Bakın emekçilerin ödediği gelir vergisi geçen yıla göre yüzde 91.6 artmış. Ülkenin kaymağını, ülkenin bütün gelirini sömüren, talan eden bir kesim var. Yoksullar, emekliler hiç umurlarında değil. Şimdi yeni vergi kanunuyla, tasarısıyla kira gelirlerinden, sigorta primlerinden, araç alım-satım ücretlerine kadar birçok alanda yeni vergi yükleri getiriliyor. İstisnalar kaldırılıyor, yeni harçlar konuluyor. Hükümet bu düzenlemeyle de en az 250 milyar TL ek gelir toplamayı hedefliyor. Peki, bütün bu toplanan paraları nereye harcıyorlar? Yoksullar, bu ülkede yaşayan halklar refahtan pay alamıyor. Birileri büyüyor. Birilerinin bilançoları büyüyor. Dolaylı vergilerin azaltılması gerekiyor. Servet ve rant vergilerinin getirilmesi gerekiyor. Gelir dilimlerinde adil bir düzenlemeye hızla getirilmeli ve vergi harcamaları adı altında yandaşa aktarılan kaynakların da kesilmesi gerekiyor. Gerçek anlamda bir vergi reformunun hızla hayata geçirilmesi gerekiyor. Bu hafta ‘Milli Parklarla’ ilgili de bir yasa da genel kurula getirilecek.

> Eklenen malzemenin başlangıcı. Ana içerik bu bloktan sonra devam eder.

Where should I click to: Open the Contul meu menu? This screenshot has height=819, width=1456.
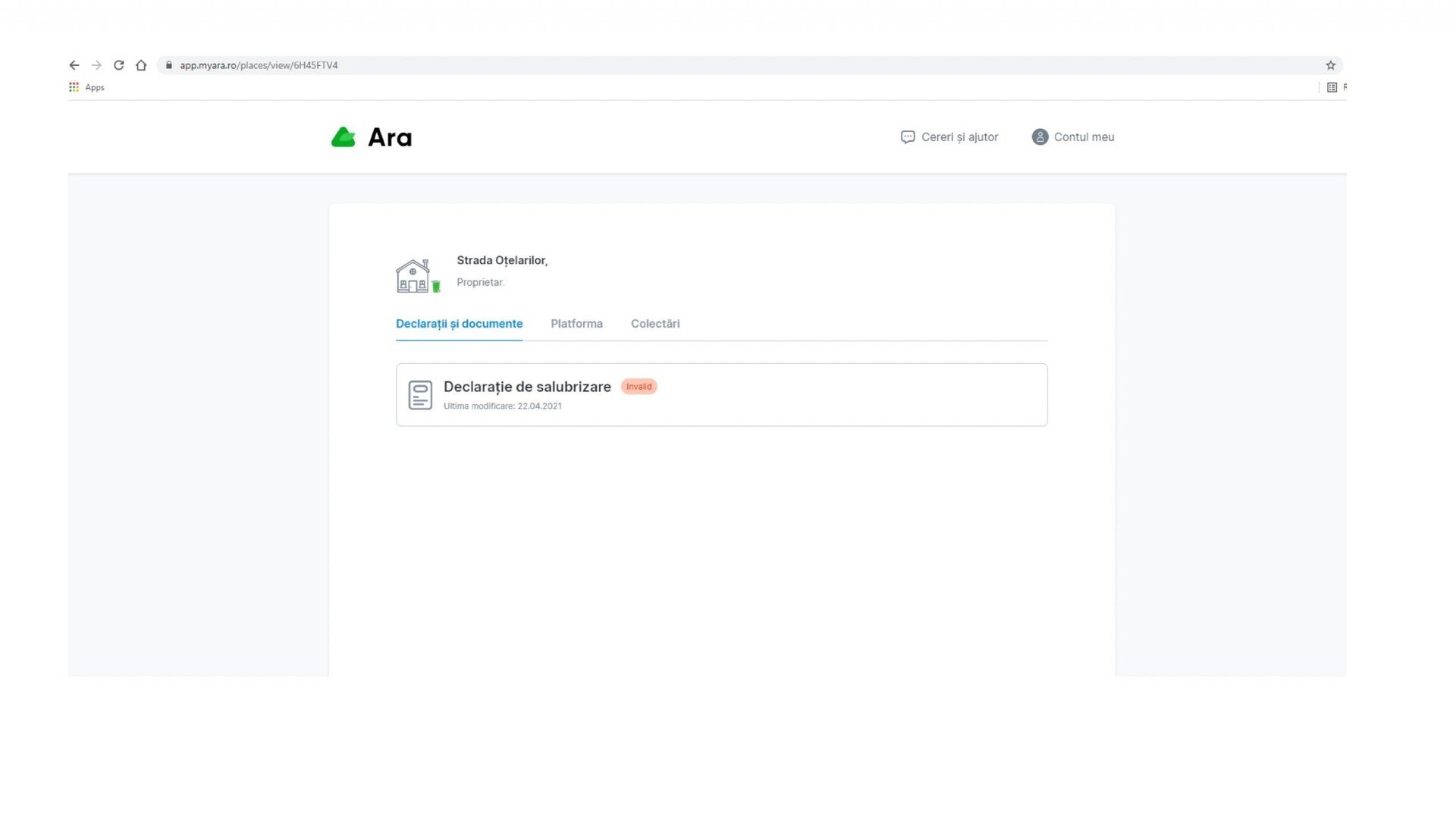click(1084, 137)
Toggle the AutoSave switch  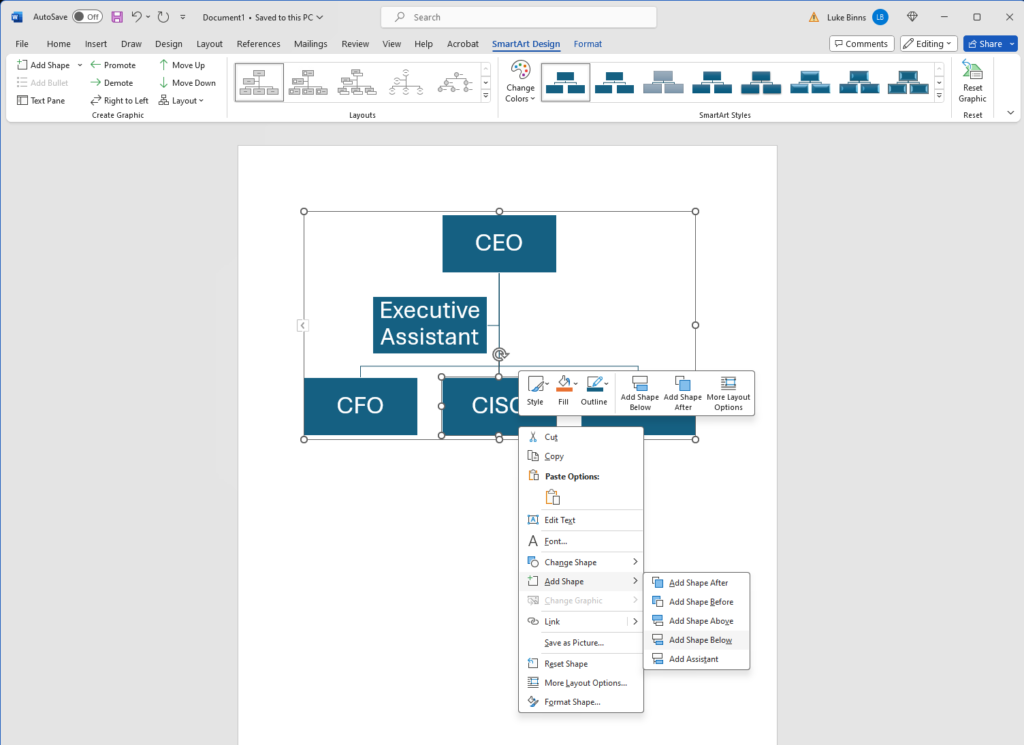tap(87, 17)
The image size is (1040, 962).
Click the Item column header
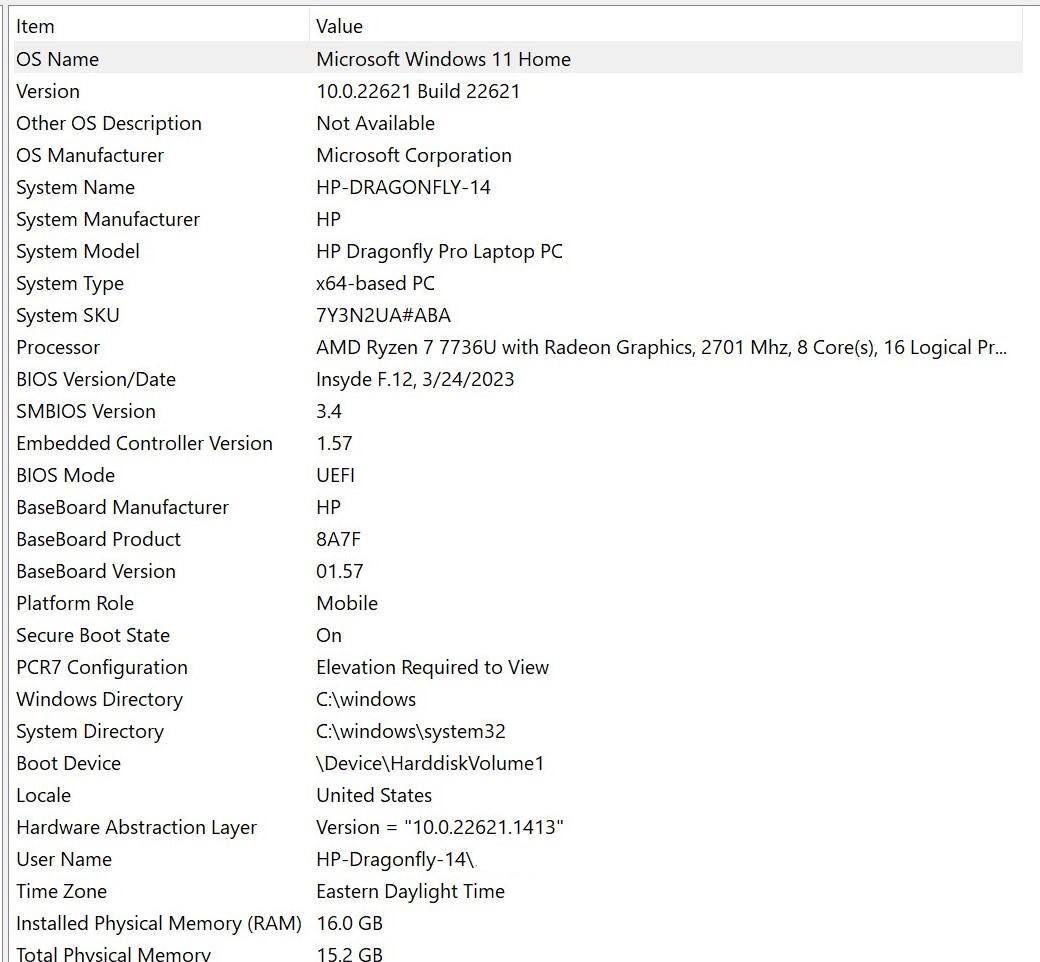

Bu kanun Milli parkları ranta açmanın, yandaşa aktarmanın, yapılaşmaya açmanın formülüdür. Kimse bize süslü sözler söylemesin. Korunan alanların öncelikle bilim insanlarından, ekolojistlerden, orada yaşayan yöre insanından ve en önemlisi muhalefetten hiçbir kimseden görüş almadan yasa yapıp önümüze getirmekten AKP artık vazgeçmelidir. Bu milli parkların gerçek anlamda talan edilme yasası derhal geri çekilmelidir.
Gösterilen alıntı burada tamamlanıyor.